On the fundamental principle of Threshold:
"Everything is so clear & logical" (after Analog-->Digital conversion;-)
The logic of the courtroom: answer with yes or no, please (and forget
about the environmental conditions: 'Law' as a binary A/D coverter)

> Any "noise" should have a hidden variable explanation.
> The uncertainties in the weather forecast are because of the butterfly
> effect acting on the smaller uncertainties in our observations.


But notice in all those satellite pictures: the recurring 'galactic'
spiral structures (around a depression, in NL always coming via UK;-(
Could an electron be a spiralling ether-whirl? (*)

> The positions and momenta and other info on tons of
> atoms and molecules are the hidden variables behind the weather
> forecast noise. But what of the quantum noise? Spontaneous decays,
> Heisenberg uncertainty and its consequences? Heisenberg uncertainty
> was shown early on to be fundamental, not a failure of resolving power
> of instrumentation. Now we know that none of the quantum fuzziness can
> be explained by hidden variables, even fundamentally unmeasurable
> ones, because of the Bell's Inequality results. Not causally, that is.
> Causality is assumed in the argument against hidden variables. Maybe
> the fuzziness can be explained in terms of a future state that is
> unknown, and a feedback loop in time, though. Consider this. In an
> EPR experiment, measuring a particle spin collapses the wavefunction
> nonlocally. In some sense, it fixes that spin through history, as well
> as that of the other entangled particle. It's like something reached
> back and "filled in the blanks" to make the book of the universe a
> self-consistent story, starting with the particles' entanglement and
> ending with the measurements made on them.

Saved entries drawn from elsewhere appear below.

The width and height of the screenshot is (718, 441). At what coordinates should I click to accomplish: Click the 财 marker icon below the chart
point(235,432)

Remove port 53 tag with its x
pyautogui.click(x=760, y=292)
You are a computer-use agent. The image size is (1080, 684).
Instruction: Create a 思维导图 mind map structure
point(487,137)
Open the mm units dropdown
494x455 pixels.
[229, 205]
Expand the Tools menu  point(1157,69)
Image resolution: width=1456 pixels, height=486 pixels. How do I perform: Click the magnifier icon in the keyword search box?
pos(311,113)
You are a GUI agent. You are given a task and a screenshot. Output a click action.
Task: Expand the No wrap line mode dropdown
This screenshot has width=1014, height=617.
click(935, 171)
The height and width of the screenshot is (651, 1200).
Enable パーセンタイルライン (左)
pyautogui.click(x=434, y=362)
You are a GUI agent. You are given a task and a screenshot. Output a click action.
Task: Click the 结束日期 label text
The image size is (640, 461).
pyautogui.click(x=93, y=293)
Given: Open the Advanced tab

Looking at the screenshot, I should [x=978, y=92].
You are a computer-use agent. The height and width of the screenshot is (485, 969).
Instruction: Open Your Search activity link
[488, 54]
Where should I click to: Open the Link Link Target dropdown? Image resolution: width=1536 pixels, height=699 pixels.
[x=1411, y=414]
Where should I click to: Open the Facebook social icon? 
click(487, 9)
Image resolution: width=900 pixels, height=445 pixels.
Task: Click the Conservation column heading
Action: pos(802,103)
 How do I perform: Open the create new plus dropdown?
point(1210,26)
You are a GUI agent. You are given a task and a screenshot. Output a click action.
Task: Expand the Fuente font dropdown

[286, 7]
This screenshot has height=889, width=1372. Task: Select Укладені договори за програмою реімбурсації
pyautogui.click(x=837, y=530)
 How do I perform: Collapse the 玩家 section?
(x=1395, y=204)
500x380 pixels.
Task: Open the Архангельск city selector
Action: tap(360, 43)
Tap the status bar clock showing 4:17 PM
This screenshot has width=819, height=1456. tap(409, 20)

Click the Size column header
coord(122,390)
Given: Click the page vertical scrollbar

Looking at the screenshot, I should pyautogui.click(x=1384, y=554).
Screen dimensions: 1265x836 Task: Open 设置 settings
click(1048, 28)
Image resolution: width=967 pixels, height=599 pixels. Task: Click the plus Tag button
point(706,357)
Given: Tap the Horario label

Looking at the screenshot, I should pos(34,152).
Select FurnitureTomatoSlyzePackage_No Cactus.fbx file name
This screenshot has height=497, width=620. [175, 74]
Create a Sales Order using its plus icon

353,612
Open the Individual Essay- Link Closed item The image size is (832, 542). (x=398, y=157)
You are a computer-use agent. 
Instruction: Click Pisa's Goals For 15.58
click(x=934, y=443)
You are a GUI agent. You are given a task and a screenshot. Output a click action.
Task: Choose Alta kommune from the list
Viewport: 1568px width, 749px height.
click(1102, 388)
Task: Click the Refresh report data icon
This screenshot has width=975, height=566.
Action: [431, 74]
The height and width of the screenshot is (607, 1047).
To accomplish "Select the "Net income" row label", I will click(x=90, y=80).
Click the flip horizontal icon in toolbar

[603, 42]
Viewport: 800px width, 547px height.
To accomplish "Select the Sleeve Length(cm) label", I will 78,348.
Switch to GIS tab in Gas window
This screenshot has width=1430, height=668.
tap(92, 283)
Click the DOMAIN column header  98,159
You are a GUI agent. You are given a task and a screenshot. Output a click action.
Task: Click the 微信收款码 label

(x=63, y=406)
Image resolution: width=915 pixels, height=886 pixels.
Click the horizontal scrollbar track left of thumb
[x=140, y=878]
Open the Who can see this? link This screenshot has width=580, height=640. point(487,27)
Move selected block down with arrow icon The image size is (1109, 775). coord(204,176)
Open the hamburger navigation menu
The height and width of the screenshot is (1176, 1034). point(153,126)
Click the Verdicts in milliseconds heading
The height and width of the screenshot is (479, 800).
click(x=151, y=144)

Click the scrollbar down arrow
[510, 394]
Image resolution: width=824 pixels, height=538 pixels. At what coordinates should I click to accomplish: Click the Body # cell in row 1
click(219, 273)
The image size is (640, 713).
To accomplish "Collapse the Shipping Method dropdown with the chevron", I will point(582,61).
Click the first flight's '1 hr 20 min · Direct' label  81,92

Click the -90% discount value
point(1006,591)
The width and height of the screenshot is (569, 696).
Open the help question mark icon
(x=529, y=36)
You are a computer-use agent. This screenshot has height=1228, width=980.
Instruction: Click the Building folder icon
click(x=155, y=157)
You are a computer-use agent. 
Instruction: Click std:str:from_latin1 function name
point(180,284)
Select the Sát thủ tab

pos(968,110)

Sure, EPR phenomena seem
> unusable to macroscopically violate causality, but then again, isn't
> that just semantic quibbling? It sure seems to have been violated
> microscopically, whether it has been macroscopically or not!
> -- Neo 1061


Keep speculating, something may blossom out of it, after all.
It's not the answers that count, but the questions...
Answers condense into Form, Questions explore beyond (present) form.